I pull out everything except punctuation and spelling. I'm not your teacher, and if you can't spellcheck your own work that's not my problem. Punctuation in modern fiction is often a stylistic choice, so unless there's something I really disagree with, I don't touch it.
Lines that don't flow simply get marked as 'feels clumsy'
Stuff that doesn't make sense gets ???
repeated words or phrases (those favourites we all unconsciously use) get highlighted.
Sections that have got tied up in knots I rewrite as an example for consideration. Ditto dialogue.
General notes on pacing and characterisation get left to the end of the crit.
There's much more, of course, but that's an outline of how I crit. Feel free to contact me if you want any further info.

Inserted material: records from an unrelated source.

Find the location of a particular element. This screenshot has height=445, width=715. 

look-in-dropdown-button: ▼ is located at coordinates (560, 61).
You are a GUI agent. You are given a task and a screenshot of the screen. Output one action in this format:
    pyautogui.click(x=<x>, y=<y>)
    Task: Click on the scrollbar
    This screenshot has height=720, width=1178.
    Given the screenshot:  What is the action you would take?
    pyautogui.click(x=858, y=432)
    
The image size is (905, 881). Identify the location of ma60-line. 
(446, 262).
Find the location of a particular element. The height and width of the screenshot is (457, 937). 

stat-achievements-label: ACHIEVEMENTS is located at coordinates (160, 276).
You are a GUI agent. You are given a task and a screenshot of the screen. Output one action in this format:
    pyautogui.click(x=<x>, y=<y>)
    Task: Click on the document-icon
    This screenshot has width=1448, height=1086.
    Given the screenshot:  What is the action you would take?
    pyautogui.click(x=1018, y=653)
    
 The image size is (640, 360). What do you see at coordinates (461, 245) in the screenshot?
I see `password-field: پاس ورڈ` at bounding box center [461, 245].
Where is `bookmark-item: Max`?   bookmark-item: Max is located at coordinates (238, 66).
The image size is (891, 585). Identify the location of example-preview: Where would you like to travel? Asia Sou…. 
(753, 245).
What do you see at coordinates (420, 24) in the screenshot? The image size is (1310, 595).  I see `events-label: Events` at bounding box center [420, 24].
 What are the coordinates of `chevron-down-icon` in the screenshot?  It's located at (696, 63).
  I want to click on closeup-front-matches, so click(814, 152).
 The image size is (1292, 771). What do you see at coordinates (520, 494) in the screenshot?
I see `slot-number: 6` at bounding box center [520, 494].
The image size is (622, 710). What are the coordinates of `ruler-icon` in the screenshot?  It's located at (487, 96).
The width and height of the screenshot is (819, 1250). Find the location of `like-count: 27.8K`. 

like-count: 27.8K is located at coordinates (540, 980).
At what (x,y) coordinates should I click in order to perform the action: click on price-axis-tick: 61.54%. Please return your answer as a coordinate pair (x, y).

February 19th, 2006, 03:05 PM
I've just critiqued 26 chapters of my friend's novel, chapter for chapter.
This is what worked best for me.
I take notes as I go along, just noting things down as they occur to me.
Then, when I write it down properly, I group things.
- First a general impression:
did I understand where this chapter was going, what was good/bad about it as a whole, how did it fit into the rest of the novel, what did I feel the main points were and did they work.
- Then, more or less chronologically, positive and negative details. I don't quote in full, only three or four words of the part I mean (I figure she can go through with word search to find which part I mean, if she doesn't recognise it)
- And last of all spelling, word choice and other technical stuff.
I find that if I don't take notes beforehand, my critique is less coherent.
Hope that helped!
ETA: As to choice: I tend to have a soft spot for beginners. I figure, people helped me a lot, so even if it's amateurish I try to give some help. I just don't go into so much detail and focus on two or three important points.